We have just been embraced in a big hug this last crazy year (and always) by all of you and we can’t wait to return the love.
Also, we want you to know that the money we raised last year for Alec’s fundraiser is a big relief for us.   The insurance year started what a month and a half ago? And we have already reached out of pocket max (it ain’t cheap!!! thanks to our 3 and a half weeks here in the hospital and a transplant).  But if it wasn’t for you, especially you Bonneville Mortgage Company! Our stomachs would be in our throats right now or however you say that phrase.  Well, we would just be stressed out of our minds.  Our savings would have already been gone now, so thank you.
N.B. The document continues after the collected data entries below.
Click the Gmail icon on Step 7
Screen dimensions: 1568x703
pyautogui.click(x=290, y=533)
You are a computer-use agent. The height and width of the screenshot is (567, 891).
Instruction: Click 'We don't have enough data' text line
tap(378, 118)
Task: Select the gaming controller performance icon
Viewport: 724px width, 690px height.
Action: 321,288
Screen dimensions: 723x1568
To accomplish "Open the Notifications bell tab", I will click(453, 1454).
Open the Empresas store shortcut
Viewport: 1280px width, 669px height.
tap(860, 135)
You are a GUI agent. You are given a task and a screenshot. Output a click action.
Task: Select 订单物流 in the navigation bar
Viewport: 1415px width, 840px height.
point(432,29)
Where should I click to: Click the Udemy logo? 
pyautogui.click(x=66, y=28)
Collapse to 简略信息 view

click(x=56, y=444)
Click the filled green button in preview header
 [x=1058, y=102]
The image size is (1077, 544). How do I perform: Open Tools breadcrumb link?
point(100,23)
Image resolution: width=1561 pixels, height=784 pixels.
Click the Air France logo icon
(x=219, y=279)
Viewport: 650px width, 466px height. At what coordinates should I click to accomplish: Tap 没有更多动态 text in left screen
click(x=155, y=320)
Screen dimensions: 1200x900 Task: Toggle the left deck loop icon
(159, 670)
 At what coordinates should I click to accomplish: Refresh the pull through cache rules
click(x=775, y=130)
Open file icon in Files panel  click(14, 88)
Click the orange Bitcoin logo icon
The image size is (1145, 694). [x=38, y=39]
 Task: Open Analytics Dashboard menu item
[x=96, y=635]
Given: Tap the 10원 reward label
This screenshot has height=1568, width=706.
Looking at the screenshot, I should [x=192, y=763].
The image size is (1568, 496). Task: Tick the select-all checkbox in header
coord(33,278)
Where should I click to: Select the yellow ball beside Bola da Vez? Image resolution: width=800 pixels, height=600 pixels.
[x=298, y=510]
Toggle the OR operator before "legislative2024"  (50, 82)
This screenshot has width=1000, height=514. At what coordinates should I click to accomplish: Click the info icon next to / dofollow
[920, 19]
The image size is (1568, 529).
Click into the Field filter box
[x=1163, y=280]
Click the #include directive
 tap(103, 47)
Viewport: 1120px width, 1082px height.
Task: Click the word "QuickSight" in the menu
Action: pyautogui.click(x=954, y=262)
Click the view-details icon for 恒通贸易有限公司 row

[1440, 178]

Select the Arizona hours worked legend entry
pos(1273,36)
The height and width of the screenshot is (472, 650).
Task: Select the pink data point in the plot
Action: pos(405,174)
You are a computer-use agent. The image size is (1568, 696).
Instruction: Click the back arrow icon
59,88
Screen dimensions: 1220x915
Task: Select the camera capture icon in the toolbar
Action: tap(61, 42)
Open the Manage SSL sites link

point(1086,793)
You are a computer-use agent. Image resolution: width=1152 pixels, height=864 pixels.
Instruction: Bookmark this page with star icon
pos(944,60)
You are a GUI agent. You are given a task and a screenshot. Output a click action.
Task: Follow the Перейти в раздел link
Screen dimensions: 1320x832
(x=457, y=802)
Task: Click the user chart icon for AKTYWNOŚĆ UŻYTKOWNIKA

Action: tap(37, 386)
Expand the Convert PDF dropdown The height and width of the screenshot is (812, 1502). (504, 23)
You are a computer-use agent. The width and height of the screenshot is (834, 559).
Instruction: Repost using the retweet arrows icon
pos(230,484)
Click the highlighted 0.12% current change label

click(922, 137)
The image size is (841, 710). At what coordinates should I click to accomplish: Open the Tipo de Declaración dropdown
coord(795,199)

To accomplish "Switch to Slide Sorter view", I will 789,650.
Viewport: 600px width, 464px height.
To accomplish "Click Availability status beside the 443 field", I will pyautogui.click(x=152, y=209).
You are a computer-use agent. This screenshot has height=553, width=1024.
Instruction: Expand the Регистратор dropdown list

We will be using that money now for all of this crap. Ha-ha!

Moving forward:
Alec will have a long difficult recovery.  He already is doing amazing just in one-day post transplant. They will probably take his breathing tub out tomorrow as he is already breathing well on his own.  Because he has a giant tube down his throat it has been hard to communicate.  I gave him a pen and a piece of paper and the words he wrote to me were, “I Love You.” Sheeeesh, sure know how to make a girl feel loved.  It sure is reciprocated. Also, you know he is feeling better because using the pen and paper later tonight he wrote, “Had a dream Miles putting honey in Megan’s hair.”  Oh Alec! We love you! Alec is now in quarantine for the next 3 months.  Which sadly means no visitors.  It’s too dangerous. So help me protect him please. We would love to hear from you via email: And please don't be offended if we don't respond individually because of well, the circumstances. But we love you! Please know that! We will make it up to you! We have been so phone sensitive waiting for doctors calls and updates that we jump out of a dead sleep to answer them.  This week I will be sleeping a lot trying to recover from the autopilot my body has been on for the past year. So if you don’t mind holding off the phone calls, or text messages for the next week that would be great. I can’t hear a buzz on my phone and not go into an emergency fight or flight mode.  So, definitely email. We want to hear from you.  We want to share this with you. We have needed you this far and we still do.  So thank you for your kindness and respect.  If there is anything more to add, we will update our blog with that information.   I will post this email over there right now and add photos of our process.

Love to you all and mostly love to Alec’s organ donor.  Because of you he is Alive. EVERYONE BE AN ORGAN DONOR!!!!!!!!!!!!!!!! IF YOU ALREADY ARE, SPREAD THE WORD!!!!!!!!!!!!!!!!